Extracted data:
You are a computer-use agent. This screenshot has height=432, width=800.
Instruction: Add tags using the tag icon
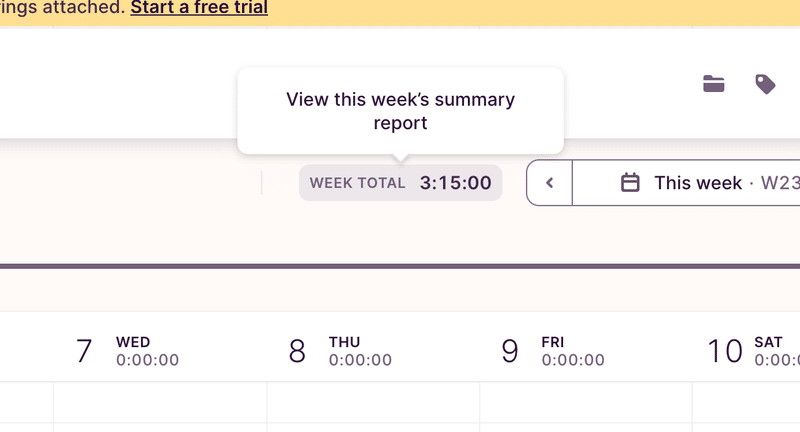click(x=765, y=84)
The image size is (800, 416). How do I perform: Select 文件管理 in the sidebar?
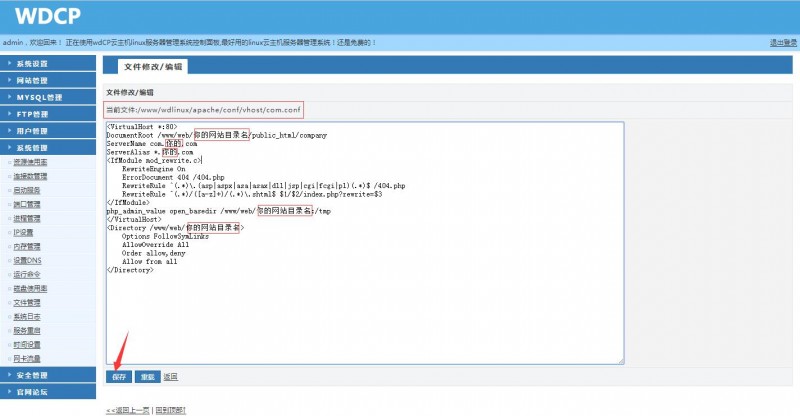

==

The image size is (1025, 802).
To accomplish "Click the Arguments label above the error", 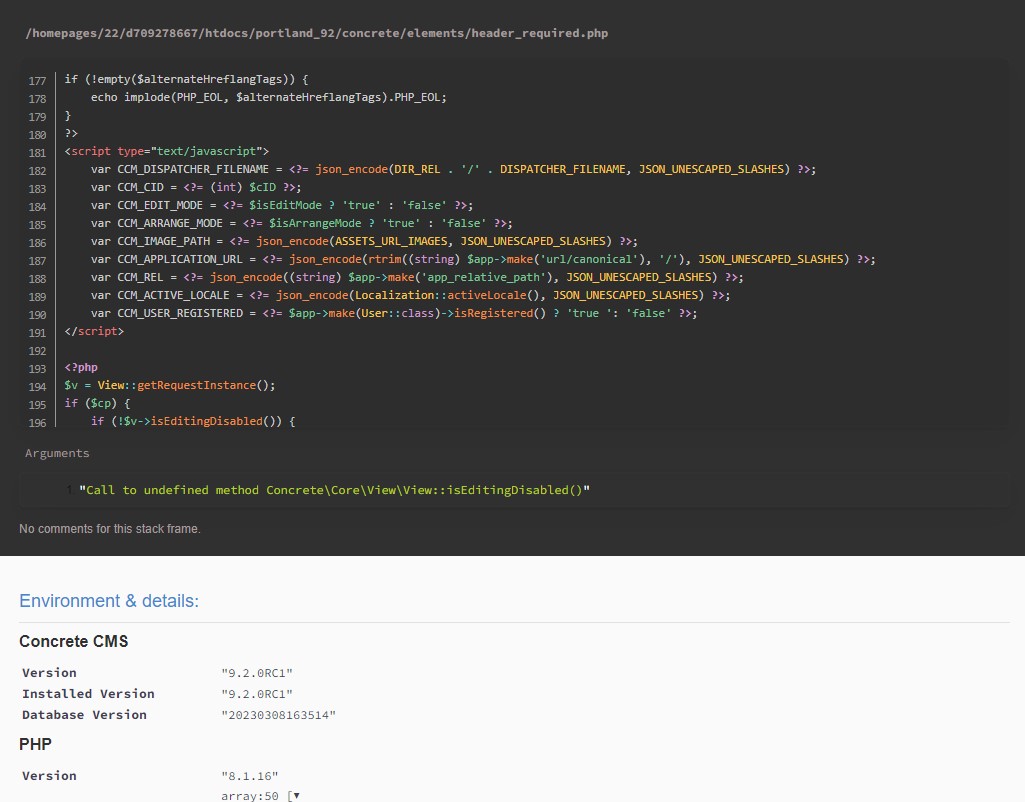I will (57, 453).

Task description:
A single figure is the answer: the number of lines in the listing where "size" occurs.

Result of this task:
2